# Webs old stoves



## webbie (Jan 8, 2007)

Going through the old pics shoeboxes over the holidays....

One pic is Vermont Castings original Insert (looked great but lousy heater) in my fireplace.
Other pic is Efel Kamina in my dads house with straight up Class A chimney - this thing heated great and looked good.


----------



## Mo Heat (Jan 9, 2007)

Did that VC insert have any secondary combustor (cat, etc.)? Did it have a convection fan?

My insert really throws out the heat. I have no complaints there.

Your old VC heater looks a whole lot like my VC WWL, only without the 3-D victorian (or is it eduadian or queen ann) style cast iron pillars and lattice in place of that flat, sheet metal, facia on yours.


----------



## My_3_Girls (Jan 9, 2007)

Mo, this looks to be the same insert I had until this year.  No cat, and the "pillars" housed tall skinny fans that seemed to pull the air in from the sides, and blow it out the top.  I have to agree with Craig, looks great, but not a great heater.  We upgraded to a Jotul Kennebec 50% due to looks and 50% due to heat production.  Not much to compare it to this year (!), but hopefully some cold weather will be here soon.


----------



## webbie (Jan 9, 2007)

Mo, that insert had somewhat of a down draft design, but no real secondary combustion. It does look similar to the WW.

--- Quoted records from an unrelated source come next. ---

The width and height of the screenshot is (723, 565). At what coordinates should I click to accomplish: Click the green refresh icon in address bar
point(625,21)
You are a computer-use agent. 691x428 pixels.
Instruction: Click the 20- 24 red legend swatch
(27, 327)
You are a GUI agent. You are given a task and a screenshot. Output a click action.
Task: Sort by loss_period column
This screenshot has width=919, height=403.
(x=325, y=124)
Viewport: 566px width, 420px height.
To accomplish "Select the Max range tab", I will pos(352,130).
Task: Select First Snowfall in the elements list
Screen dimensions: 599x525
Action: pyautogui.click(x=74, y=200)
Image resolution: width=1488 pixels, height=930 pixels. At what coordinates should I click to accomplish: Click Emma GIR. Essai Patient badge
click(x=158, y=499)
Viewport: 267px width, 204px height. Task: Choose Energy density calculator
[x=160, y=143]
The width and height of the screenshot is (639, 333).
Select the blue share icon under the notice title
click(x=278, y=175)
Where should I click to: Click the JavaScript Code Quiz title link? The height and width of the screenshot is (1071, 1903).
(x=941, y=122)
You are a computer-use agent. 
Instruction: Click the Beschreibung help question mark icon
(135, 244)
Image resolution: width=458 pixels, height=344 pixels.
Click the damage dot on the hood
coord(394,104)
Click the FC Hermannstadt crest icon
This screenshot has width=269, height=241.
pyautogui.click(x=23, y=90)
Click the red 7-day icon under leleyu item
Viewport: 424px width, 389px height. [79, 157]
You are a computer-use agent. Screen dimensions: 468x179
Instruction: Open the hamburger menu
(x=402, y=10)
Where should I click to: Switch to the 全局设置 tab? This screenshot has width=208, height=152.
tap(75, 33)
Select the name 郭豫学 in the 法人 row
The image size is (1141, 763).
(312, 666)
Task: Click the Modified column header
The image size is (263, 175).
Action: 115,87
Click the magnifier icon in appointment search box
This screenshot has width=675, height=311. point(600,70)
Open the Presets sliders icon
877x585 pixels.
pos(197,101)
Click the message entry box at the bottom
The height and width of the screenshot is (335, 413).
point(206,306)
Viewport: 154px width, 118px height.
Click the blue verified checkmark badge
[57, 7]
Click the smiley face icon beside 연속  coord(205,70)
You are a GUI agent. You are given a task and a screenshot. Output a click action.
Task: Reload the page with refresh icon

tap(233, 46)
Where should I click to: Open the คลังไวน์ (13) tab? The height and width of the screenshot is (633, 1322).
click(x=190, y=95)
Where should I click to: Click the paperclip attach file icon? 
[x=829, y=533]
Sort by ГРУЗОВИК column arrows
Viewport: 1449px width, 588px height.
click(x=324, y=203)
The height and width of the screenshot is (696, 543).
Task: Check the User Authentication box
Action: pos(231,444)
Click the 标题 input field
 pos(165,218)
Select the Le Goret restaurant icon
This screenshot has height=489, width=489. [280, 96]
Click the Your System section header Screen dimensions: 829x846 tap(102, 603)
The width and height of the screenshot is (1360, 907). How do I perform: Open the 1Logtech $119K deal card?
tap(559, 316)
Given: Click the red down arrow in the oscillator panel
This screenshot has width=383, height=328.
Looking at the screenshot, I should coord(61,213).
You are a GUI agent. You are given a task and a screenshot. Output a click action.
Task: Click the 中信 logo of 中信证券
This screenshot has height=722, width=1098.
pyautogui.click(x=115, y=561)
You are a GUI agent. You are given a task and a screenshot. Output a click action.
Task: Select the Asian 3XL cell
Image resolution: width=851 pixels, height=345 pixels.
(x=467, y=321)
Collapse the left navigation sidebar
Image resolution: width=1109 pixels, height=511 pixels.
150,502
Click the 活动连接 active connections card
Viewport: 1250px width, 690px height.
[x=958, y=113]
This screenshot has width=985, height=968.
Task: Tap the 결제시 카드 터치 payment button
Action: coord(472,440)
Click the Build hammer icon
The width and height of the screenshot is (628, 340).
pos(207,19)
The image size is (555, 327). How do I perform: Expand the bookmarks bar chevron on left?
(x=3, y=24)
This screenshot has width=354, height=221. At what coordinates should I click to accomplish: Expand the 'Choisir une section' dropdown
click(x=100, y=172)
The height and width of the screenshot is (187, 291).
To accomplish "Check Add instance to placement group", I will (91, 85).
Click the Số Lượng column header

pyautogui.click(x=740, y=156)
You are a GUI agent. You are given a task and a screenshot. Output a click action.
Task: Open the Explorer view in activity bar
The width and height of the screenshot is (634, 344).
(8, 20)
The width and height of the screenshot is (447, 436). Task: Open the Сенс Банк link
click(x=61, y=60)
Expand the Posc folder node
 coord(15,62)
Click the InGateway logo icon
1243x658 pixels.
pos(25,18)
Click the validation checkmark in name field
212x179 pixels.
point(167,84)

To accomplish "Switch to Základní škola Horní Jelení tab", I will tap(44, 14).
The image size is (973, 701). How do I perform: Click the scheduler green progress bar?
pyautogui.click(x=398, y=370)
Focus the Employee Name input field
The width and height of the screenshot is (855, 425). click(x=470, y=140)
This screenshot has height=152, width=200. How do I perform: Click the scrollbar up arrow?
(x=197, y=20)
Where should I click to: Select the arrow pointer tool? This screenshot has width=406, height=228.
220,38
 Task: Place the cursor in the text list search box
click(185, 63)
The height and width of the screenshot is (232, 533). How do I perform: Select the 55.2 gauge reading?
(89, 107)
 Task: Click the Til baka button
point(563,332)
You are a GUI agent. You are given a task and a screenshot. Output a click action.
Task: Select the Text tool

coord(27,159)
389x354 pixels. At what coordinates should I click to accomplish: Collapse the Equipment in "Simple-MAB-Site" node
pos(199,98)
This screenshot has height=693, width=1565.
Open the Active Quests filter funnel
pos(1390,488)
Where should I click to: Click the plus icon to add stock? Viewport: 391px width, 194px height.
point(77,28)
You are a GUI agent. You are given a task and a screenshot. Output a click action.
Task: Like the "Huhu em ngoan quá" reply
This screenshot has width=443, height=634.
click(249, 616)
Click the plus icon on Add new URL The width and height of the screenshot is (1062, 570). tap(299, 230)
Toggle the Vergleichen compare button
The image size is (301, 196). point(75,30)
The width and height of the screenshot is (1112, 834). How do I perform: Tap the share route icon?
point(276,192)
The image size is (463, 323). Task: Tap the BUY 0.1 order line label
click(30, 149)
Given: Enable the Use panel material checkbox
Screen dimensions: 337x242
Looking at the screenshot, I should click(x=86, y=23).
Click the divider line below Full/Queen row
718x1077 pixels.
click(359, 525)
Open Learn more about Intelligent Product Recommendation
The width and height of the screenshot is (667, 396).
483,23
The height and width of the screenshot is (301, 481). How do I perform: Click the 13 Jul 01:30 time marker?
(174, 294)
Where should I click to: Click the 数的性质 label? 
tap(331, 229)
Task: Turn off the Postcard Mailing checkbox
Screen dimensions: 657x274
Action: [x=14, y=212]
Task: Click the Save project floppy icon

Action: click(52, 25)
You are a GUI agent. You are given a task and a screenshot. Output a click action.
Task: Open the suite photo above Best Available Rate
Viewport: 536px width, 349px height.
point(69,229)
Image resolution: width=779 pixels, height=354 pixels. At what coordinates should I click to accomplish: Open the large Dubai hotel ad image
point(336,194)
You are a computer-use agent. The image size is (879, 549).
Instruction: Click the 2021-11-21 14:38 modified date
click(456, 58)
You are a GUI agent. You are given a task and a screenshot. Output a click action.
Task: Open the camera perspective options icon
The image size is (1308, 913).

An interesting note is that they had a coal kit for it - but the real story is that this coal kit actually worked well (unlike the coal retrofits on their earlier wood stoves.)


----------



## Architect (Apr 22, 2008)

Hello

I have the Efel Kamina (your right hand picture). I am in search of a manual. Do you know where I may find one? I am also looking for the clearance requirements for that model. It has been out of service for 6 years - used for 4 before that, out of service for another 10 years, and used continuously prior to that, since purchased in the late 70's. Thank you.


----------